They started at 6pm on the dot and the lead singer explained that they were normally Checkpoint Five but they were missing their drum and keyboard players so, that night, they were Checkpoint Light.

Me: Oh, hahahaha! This is just too funny! A wine fest with no wine and a band with no members! Ha hahahahaha! What are drums in German anyway? 

Manfredas: Schlagzeug.

Me: Hit thing! Ha hahahahahaha! 

Yes, we had started ordering wine by the bottle at that stage…

The band launched into energetic renditions of all the old American doo-wop classics, with every second song being an Elvis number. I was in heaven. Amazingly, the tables started filling up and we were soon sharing ours with a bunch of fun, middle-aged Germans.

They ordered a cheese plate which came with Schüttelbrot. Seemingly, it’s the preferred bread of the Alpine regions but it was far more fun whacking it off the table to try and break it than it was to attempt to eat it.

My new German friends drummed along with the music.
Bread that’s harder than the table

We all roared along with the music, providing percussion by beating the table with the bread. I’m pretty sure that Elvis was spinning in his grave by that point.

People were up dancing, the wine and conversation flowed and what could have been a total bust turned into a fantastic night out.

Even the Latvians turned up.


I can’t wait to go again next year. I only hope that it’s as disastrously funny as it was this year.



The third Alsace post will be up next week! 



60 thoughts on “The Wine Fest that Wasn’t”

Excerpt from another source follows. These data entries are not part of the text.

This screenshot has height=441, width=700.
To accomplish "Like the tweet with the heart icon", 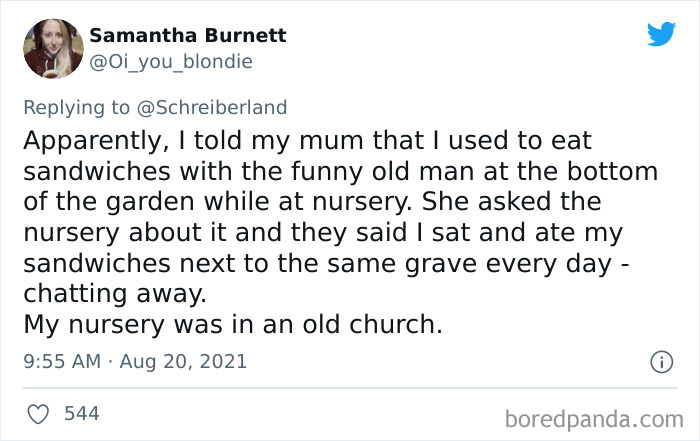I will point(40,412).
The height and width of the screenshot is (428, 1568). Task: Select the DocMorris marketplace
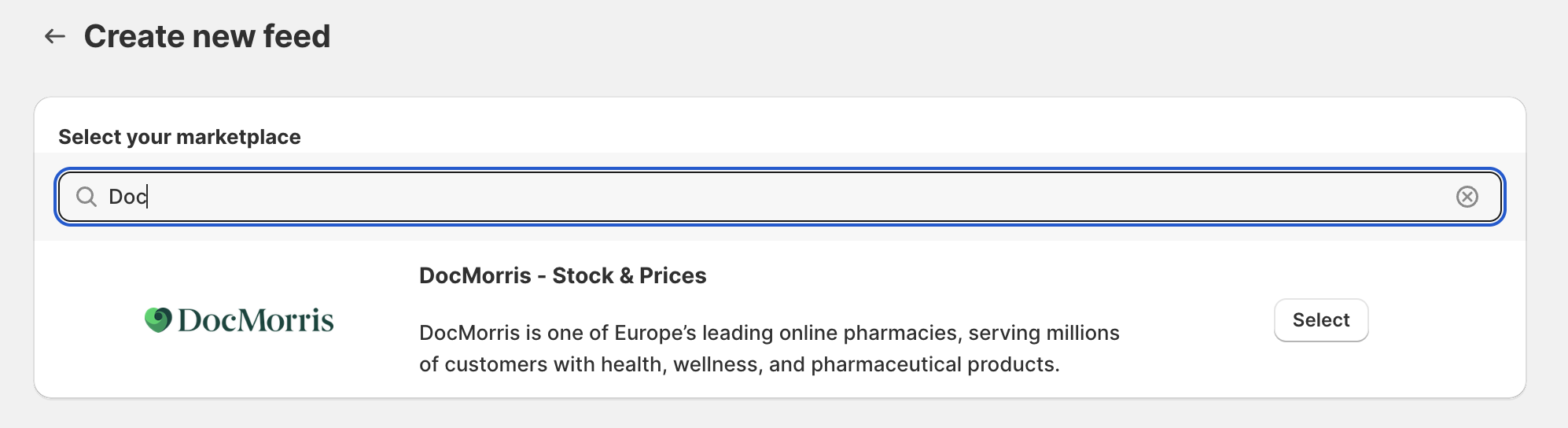pyautogui.click(x=1321, y=320)
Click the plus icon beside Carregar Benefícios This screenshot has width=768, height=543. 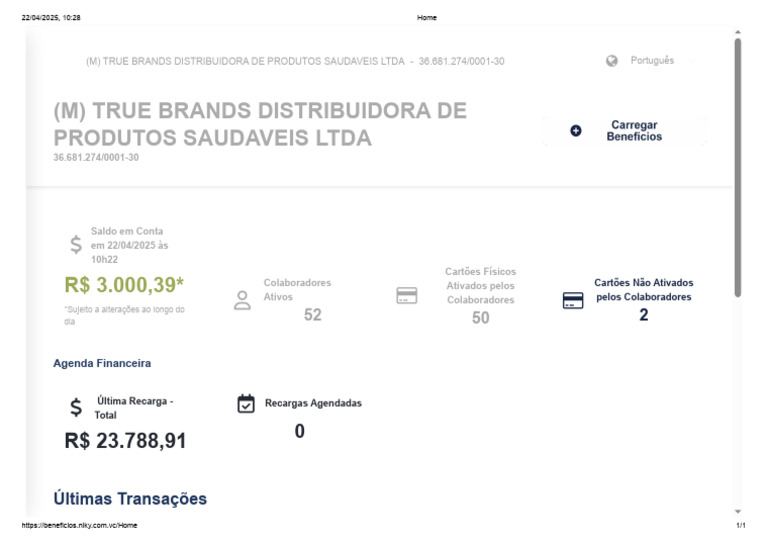[x=576, y=131]
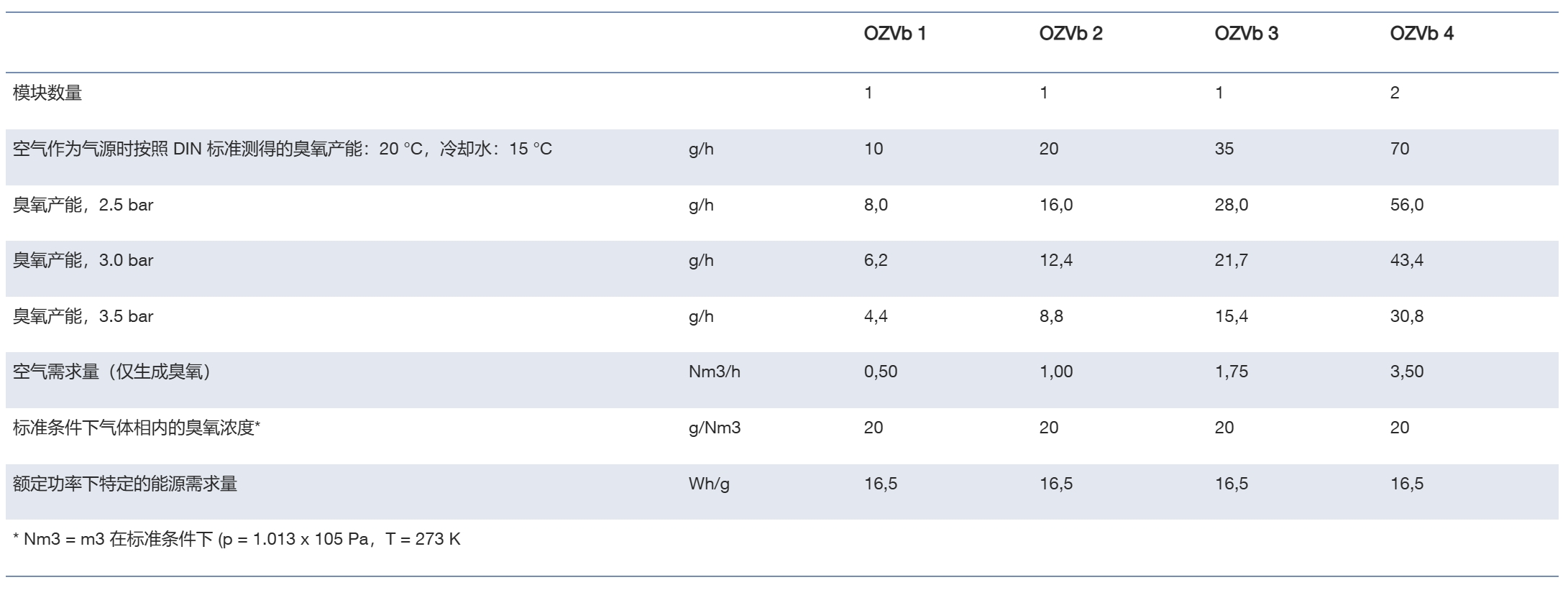1568x590 pixels.
Task: Click the DIN standard ozone output row label
Action: pos(283,149)
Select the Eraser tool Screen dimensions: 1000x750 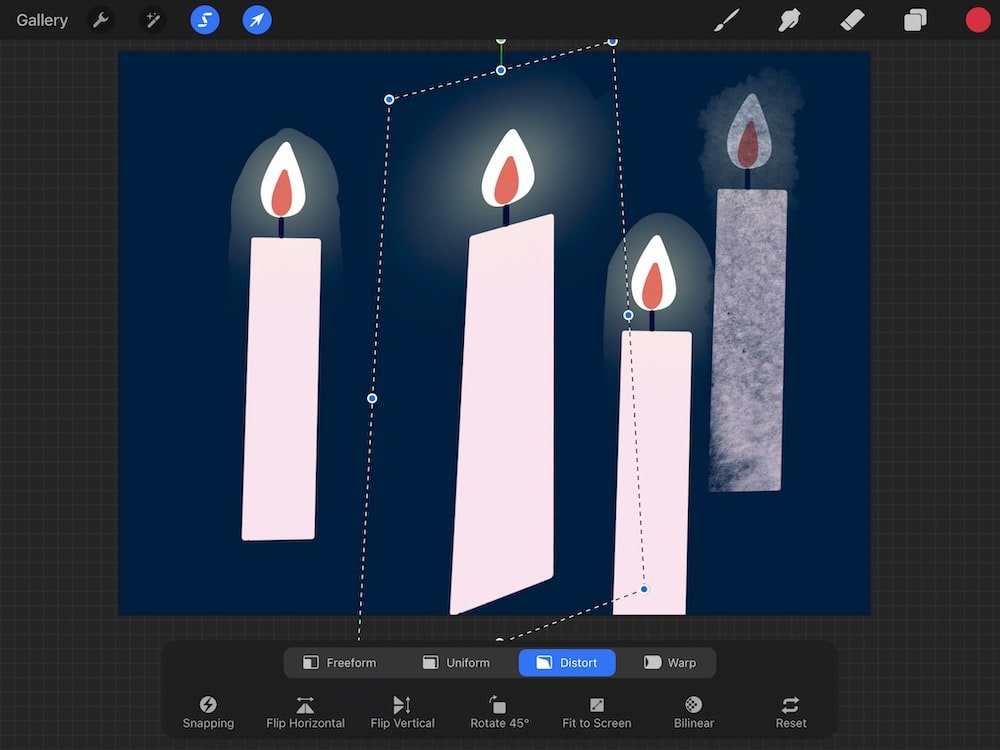851,19
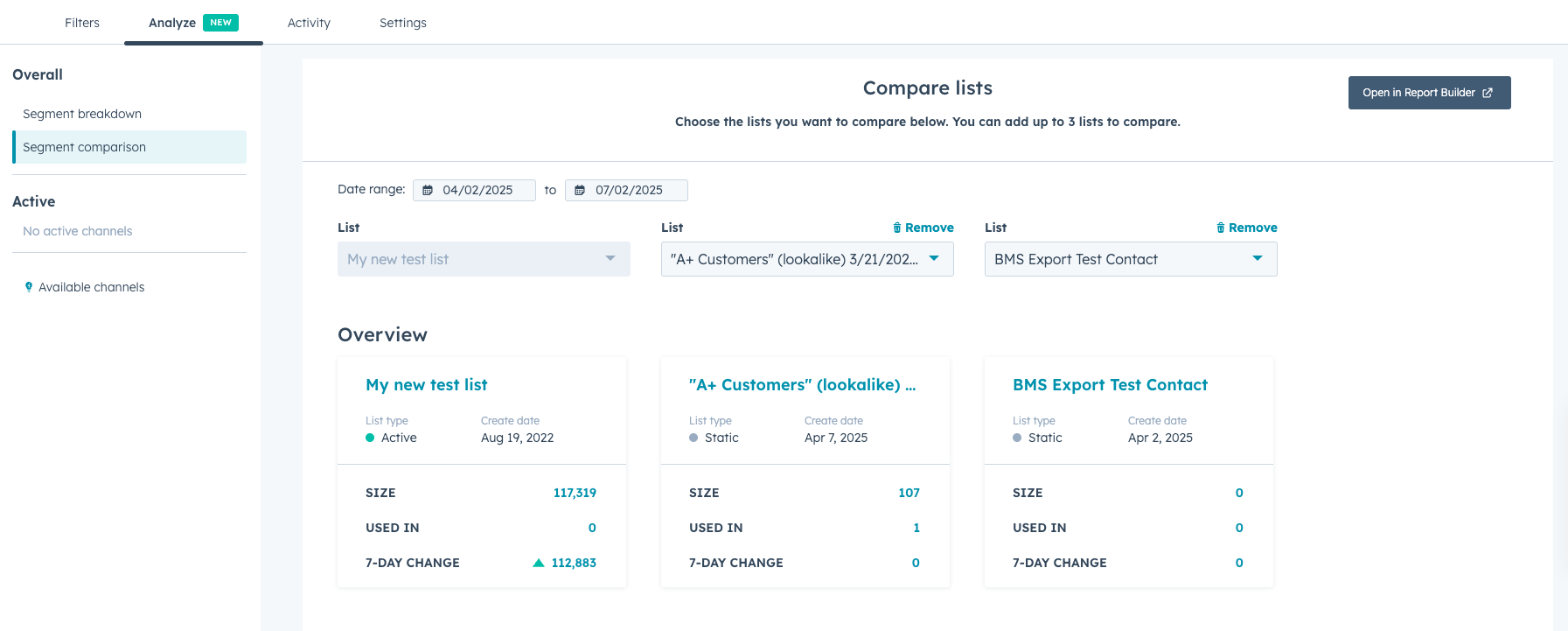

  1. Wheeee! That sounds super fun. Wine by the bottle, sign me up. Also, cover bands are some of my favorites, especially when you’re the expat. There was this one band in China…oh boy. Glad you had a great time 🙂

    Liked by 1 person

  2. Is there a minimum number of people that need to be at an event to make it a festival? Just wondering – normally you imagine a festival to consist of huge numbers of people gathering together, but perhaps it more to do with the happiness of those involved – hence 20 people and a smaller-than-it-should-be band is festive enough!

    Liked by 1 person

  3. Glad you had fun! I’ve been to the Wine festivals in Stuttgart and Heilbronn and they were filled with people which also meant it was hard to move through the crowds, there were queues for drinks and the loos and our friends kept getting lost, so maybe a smaller festival of 20 people is the way to go!

    Liked by 1 person

    1. Stuttgart lies between vineyards and Heilbronn is the centre of Württemberg’s wine region. Compared with this, a Weinfest in Berlin is like Fasching in Bagdad.

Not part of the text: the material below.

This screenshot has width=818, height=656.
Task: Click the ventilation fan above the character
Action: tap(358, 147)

    1. Not to a German haha! But yes, it was a lovely day out. So many of the festivals here are so overcrowded. Queue for this, queue for that, trying to keep everyone together… this was more like a gathering than a fest!


    1. They’re not quite so pleasant in December! And I only discovered this one in the spring – it’s gorgeous though 🙂 And yesterday I cycled to the Botanical Gardens about 15 minutes in the other direction – also lovely!


  4. This is hilarious Linda. Trust you to have me in stitches on a Monday morning having slept not at all on a nightbus journey from Copenhagen to Berlin!

    That windmill looks familiar but the time that I went, it was heaving with children and lots and lots of stands. With sausages! But admittedly, more cake lol!

    Liked by 1 person

    1. Ha, trust me to choose the dud year! But I think I’d prefer to be surrounded by lots of wine-swilling pensioners than screaming children anyway so maybe it all worked out OK 😉 Hope you had fun in Copenhagen! I’ve never been as I hear it’s rather expensive – maybe some day! 😉

      Liked by 1 person

      1. It’s outrageously expensive. And I used to go when it cost 10 quid from the UK, and you didn’t eat anything, and brought along your own beer. In the winter lol!
        This time, I took son along and it’s costing me quite a bit more..! The secret? Stay just one night. Take cheap transport. Buy sandwiches at the 7/11 cornershop which are everywhere. Make sure it’s summer! 🙂

        Liked by 1 person

  5. I never go to a Weinfest when the next vine stock isn’t less than 10km away. According to this, I never go to a Bierfest when you can’t reach the next hop field, barley field or water fountain/ connection within 10km. 😎

    Liked by 1 person

      1. The French attitude to eat mainly cheese, grapes and baguette to their (red) wine, was disseminated by the in-crowd and their faithful devotees over the Westernworld. Yes, in Germany you eat sausage (AND cheese). The Palatinate term “Weck, Worscht un Woi” (bun, sausage and wine) covers the whole D-A-CH region. Although no one has the fabulous quantity (and quality) of sausages like Germany, other countries like wine plus sausage too. The Italian wine drinker love their prosciutto crudo and their salame; many Spanish tapas contain sausages like chorizo.

        Liked by 1 person

        1. Wow, JoSch! I’m so impressed. I know the Germans like their Bratwurst! But seriously, how do you know about all these intricacies of European cuisine? You must be such a well travelled guy. I envy you for that! Wine, beer, food… So cool that you know all about these things. In all of those countries. You stumped me with the D-A-CH region. Where is it and,or, what is it?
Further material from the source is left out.